◆ **Click-target data**:
##########

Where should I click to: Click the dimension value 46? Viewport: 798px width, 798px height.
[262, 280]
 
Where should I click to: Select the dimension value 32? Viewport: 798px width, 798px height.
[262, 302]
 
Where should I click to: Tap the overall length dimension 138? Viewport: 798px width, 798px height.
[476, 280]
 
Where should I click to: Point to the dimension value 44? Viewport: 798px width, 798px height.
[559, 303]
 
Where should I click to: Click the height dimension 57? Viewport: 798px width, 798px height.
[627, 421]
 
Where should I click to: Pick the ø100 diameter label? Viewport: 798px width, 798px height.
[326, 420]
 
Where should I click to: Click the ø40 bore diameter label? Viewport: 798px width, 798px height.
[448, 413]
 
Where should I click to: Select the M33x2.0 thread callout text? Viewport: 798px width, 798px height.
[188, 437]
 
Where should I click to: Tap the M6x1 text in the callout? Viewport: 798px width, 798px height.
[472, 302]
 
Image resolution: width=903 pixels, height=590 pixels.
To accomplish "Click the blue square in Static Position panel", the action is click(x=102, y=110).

##########

Present every line of the data above as a JSON list of strings, one string per line, omitting blank lines.

◆ **Finished answer**:
[
  "Where should I click to: Click the dimension value 46? Viewport: 798px width, 798px height.",
  "[262, 280]",
  "Where should I click to: Select the dimension value 32? Viewport: 798px width, 798px height.",
  "[262, 302]",
  "Where should I click to: Tap the overall length dimension 138? Viewport: 798px width, 798px height.",
  "[476, 280]",
  "Where should I click to: Point to the dimension value 44? Viewport: 798px width, 798px height.",
  "[559, 303]",
  "Where should I click to: Click the height dimension 57? Viewport: 798px width, 798px height.",
  "[627, 421]",
  "Where should I click to: Pick the ø100 diameter label? Viewport: 798px width, 798px height.",
  "[326, 420]",
  "Where should I click to: Click the ø40 bore diameter label? Viewport: 798px width, 798px height.",
  "[448, 413]",
  "Where should I click to: Select the M33x2.0 thread callout text? Viewport: 798px width, 798px height.",
  "[188, 437]",
  "Where should I click to: Tap the M6x1 text in the callout? Viewport: 798px width, 798px height.",
  "[472, 302]",
  "Image resolution: width=903 pixels, height=590 pixels.",
  "To accomplish \"Click the blue square in Static Position panel\", the action is click(x=102, y=110)."
]